First example

第一个例子

std::vector<int> return_vector(void)
{
    std::vector<int> tmp {1,2,3,4,5};
    return tmp;
}

std::vector<int> &&rval_ref = return_vector();

The first example returns a temporary which is caught by rval_ref. That temporary will have its life extended beyond the rval_refdefinition and you can use it as if you had caught it by value. This is very similar to the following:

第一个示例返回一个由rval_ref. 该临时文件的寿命将超出rval_ref定义范围，您可以像按值捕获它一样使用它。这与以下内容非常相似：

const std::vector<int>& rval_ref = return_vector();

except that in my rewrite you obviously can't use rval_refin a non-const manner.
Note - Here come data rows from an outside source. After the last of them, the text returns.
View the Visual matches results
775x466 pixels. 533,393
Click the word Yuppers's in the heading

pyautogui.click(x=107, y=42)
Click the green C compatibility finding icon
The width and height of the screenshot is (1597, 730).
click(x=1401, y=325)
除了在我的重写中，您显然不能rval_ref以非常量的方式使用。

Second example

第二个例子

std::vector<int>&& return_vector(void)
{
    std::vector<int> tmp {1,2,3,4,5};
    return std::move(tmp);
}

std::vector<int> &&rval_ref = return_vector();

In the second example you have created a run time error. rval_refnow holds a reference to the destructed tmpinside the function. With any luck, this code would immediately crash.
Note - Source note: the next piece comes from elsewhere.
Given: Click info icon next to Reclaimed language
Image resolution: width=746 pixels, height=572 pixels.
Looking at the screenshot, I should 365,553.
在第二个示例中，您创建了一个运行时错误。 rval_ref现在持有对函数tmp内部的destructed 的引用。运气好的话，这段代码会立即崩溃。

Third example

第三个例子

std::vector<int> return_vector(void)
{
    std::vector<int> tmp {1,2,3,4,5};
    return std::move(tmp);
}

std::vector<int> &&rval_ref = return_vector();

Your third example is roughly equivalent to your first. The std::moveon tmpis unnecessary and can actually be a performance pessimization as it will inhibit return value optimization.

您的第三个示例大致相当于您的第一个示例。该std::move上tmp是不必要的，而且实际上是一个性能pessimization，因为它会抑制返回值优化。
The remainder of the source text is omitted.